### Given records:

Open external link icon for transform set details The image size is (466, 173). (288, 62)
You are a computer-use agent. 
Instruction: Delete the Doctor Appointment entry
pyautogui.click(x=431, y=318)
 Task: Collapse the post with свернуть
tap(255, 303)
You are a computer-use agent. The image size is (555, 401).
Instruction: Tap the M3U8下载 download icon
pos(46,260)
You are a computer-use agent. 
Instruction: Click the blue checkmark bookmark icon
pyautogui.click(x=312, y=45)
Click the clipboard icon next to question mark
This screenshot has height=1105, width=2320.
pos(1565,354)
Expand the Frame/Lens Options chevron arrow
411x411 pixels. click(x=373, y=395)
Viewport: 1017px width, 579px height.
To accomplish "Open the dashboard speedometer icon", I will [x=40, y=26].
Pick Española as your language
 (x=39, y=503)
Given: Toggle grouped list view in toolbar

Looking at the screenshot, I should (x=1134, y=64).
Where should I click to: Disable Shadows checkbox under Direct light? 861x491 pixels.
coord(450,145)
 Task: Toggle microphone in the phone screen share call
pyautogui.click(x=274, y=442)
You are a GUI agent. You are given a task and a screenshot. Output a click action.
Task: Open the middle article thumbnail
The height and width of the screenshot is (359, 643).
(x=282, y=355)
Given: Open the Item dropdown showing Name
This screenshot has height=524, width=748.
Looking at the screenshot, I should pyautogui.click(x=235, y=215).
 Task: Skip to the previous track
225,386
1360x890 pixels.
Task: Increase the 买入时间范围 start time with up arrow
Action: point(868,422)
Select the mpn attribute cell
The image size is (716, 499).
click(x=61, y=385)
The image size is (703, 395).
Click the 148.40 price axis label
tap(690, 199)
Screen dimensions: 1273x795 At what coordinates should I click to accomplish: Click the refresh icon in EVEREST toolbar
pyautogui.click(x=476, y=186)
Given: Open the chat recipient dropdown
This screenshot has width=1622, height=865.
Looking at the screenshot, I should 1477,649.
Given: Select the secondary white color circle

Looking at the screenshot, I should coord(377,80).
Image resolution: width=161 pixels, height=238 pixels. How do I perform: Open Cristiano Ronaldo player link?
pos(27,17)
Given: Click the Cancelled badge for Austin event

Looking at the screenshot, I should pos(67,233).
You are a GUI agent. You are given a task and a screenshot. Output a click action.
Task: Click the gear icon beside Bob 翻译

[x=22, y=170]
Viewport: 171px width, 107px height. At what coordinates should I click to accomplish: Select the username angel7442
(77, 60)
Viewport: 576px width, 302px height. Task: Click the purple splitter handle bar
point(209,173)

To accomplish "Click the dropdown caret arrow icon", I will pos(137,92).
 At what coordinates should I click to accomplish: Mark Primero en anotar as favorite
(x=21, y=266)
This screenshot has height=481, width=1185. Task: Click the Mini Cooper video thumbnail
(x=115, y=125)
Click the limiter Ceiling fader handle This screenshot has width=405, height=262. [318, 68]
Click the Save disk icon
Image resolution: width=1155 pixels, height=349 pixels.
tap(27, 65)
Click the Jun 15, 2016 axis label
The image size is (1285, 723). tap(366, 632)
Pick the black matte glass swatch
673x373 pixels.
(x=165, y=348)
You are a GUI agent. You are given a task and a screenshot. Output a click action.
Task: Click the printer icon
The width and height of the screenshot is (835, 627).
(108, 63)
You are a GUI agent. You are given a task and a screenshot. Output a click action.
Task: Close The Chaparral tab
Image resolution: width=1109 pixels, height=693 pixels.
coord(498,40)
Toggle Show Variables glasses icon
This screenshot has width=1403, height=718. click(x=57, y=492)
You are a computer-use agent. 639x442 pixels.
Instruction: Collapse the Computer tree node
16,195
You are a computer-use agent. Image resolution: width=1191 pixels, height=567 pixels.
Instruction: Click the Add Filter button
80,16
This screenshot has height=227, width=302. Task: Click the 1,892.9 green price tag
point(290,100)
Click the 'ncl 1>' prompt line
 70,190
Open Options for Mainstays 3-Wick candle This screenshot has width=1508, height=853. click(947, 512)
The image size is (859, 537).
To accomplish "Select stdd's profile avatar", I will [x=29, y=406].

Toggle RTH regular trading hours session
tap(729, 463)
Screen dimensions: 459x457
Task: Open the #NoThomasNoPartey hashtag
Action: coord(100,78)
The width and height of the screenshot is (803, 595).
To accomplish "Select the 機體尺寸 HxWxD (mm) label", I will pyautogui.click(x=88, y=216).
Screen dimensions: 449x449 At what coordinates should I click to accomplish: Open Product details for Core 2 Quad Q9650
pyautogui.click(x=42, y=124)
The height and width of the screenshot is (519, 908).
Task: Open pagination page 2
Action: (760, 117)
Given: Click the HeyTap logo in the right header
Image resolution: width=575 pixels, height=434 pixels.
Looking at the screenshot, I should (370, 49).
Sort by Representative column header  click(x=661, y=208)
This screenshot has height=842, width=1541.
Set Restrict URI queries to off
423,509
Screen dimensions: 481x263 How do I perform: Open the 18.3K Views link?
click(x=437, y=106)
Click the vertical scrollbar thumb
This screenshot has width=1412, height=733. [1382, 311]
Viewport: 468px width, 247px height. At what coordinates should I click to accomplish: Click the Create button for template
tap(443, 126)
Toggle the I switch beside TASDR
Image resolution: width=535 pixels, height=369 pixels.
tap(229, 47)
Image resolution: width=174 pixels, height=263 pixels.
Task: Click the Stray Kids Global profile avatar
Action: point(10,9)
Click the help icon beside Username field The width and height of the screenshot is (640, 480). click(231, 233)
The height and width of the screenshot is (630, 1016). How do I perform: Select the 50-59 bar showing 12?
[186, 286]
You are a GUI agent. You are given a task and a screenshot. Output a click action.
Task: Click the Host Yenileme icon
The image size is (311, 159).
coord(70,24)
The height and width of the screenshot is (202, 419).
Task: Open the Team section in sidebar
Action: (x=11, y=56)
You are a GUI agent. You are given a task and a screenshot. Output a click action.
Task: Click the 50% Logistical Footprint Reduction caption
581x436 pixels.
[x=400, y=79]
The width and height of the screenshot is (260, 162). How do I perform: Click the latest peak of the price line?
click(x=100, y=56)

### About this task:
Take every line above where "dropdown" appears and copy it.

### Answer to this exercise:
Given: Open the Item dropdown showing Name
Given: Open the chat recipient dropdown
To accomplish "Click the dropdown caret arrow icon", I will pos(137,92).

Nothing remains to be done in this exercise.